Hong Kong tightens COVID travel rules on 16 countries, ‘devastating’ business planning
Hong Kong tightened its travel curbs for residents returning from 16 countries—including the U.S., France and Spain —less than two months after it started easing some of the world’s strictest quarantine measures.
The abrupt reversal reflects a fear of reopening as the delta variant drives resurgences across the world. Fifteen countries were moved up to the “high-risk” category, which means that vaccinated Hong Kong residents returning home must spend 21 days in hotel quarantine upon arrival, triple the previous length of stay. Tourists and unvaccinated residents from those places are no longer allowed entry.
The new restrictions take effect starting Aug. 20, according to a government statement Monday. Residents and tourists with antibody test results proving they had been vaccinated previously had to spend a week in hotel quarantine.
The flip flopping creates additional uncertainty and risks further diluting Hong Kong’s attractiveness as a business destination. The city implemented new rules to allow visitors from all but ten places to enter on Aug. 9.
Hong Kong is caught between its desire to reopen and its zero tolerance for any cases of COVID-19. Meanwhile, it’s rival financial hub in Singapore has announced plans to ease COVID restrictions on daily life and begin slightly loosening border controls, citing vaccination rates that rank among the best in the world.
Hong Kong’s success with COVID-19 has come through its strict mitigation measures, including lengthy hotel quarantines for those newly arriving. Just 39% of its population is fully vaccinated, less than many other developed economies.
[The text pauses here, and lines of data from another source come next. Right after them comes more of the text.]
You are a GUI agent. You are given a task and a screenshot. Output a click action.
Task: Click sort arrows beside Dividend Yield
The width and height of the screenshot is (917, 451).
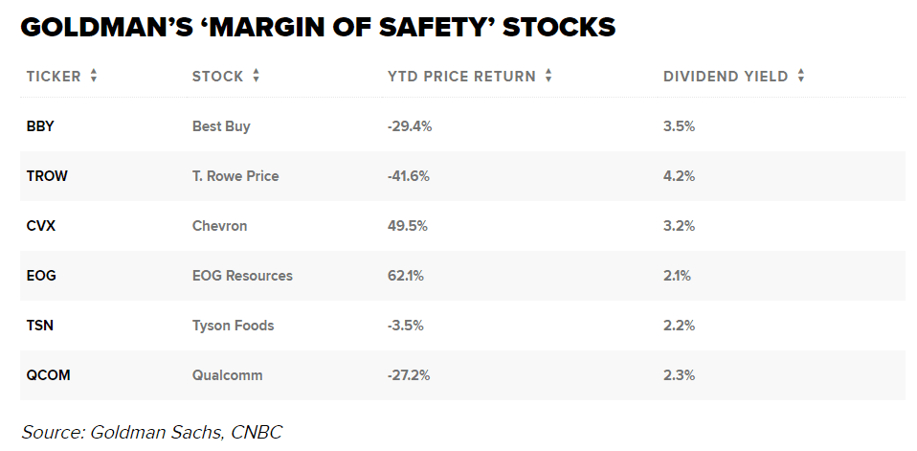click(801, 77)
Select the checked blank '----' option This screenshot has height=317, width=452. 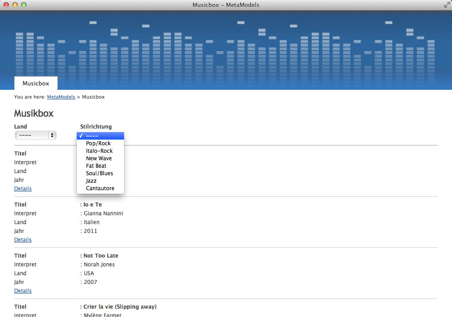[x=100, y=136]
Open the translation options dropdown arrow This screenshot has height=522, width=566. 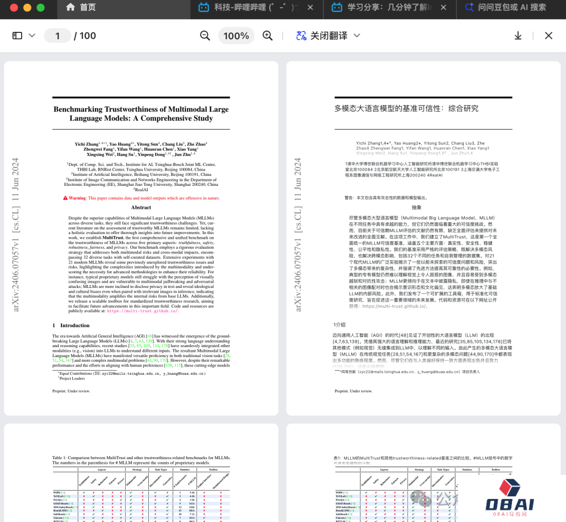click(357, 36)
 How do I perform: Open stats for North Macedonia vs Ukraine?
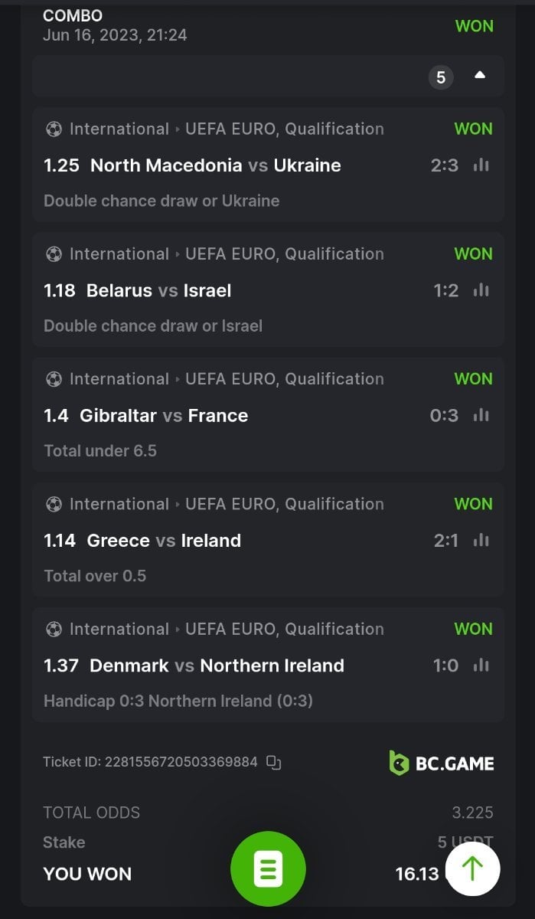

Mainland China, which is also following a COVID-zero strategy, has commited to tightly sealed borders to stamp out the virus, risking leaving it isolated for years.
“This is a devastating announcement in terms of the inability for businesses to plan,” said Tara Joseph, president of the American Chamber of Commerce Hong Kong, in a WhatsApp message. “We respect the worries over the need to keep infections down, but business and people need to connect overseas and plan for the future.”
|High-risk areas||Current: Brazil, India, Indonesia, Ireland, Nepal, Pakistan, the Philippines, Russia, South Africa and the U.K.|
Adding Aug. 20: Bangladesh, Cambodia, France, Greece, Iran, Malaysia, the Netherlands, Spain, Sri Lanka, Switzerland, Tanzania, Thailand, Turkey, United Arab Emirates and the U.S.
|Medium-risk areas||Everywhere outside of China that isn’t high- or low-risk|
|Low-risk areas||Current: Australia and New Zealand. |
Removing Aug. 20: Australia moves to medium-risk from the low-risk group
The about-turn comes after a resident returning from the U.S. tested positive for the virus several days after completing a seven-day quarantine, sparking fears that the eased travel rules would allow the delta variant to slip into the Asian financial hub. Hong Kong has enjoyed a streak of over two months with nearly no local virus cases, even as neighbors like Singapore and mainland China struggled to contain the mutation.
“The global Covid-19 epidemic situation is under serious threat from the Delta variant, with acute surges in the number of confirmed cases within a short period of time in many countries,” the government statement said. The measures are meant to “uphold the local barrier against the importation of COVID-19,” it said.
Hong Kong is once again seeing its border rules tighten as the Delta variant spreads in neighboring areas. It also reinstated quarantine rules for its residents returning from Macau and mainland China, except Guangdong province.
The business community has struggled for the past 18 months with an economy that’s been starved of big-spending tourists and business travelers. Hong Kong had about 99.9% fewer visitor arrivals in the first half this year than in the same period in 2019.
Hong Kong’s economy has faced an uneven recovery from two years of contraction. Retailers and tourism-related businesses, which are some of the biggest employers of Hong Kong’s working class, were particularly hard hit as borders remained closed and travel was curtailed. Financial services and the property market are booming, though, exposing a deepening wealth imbalance.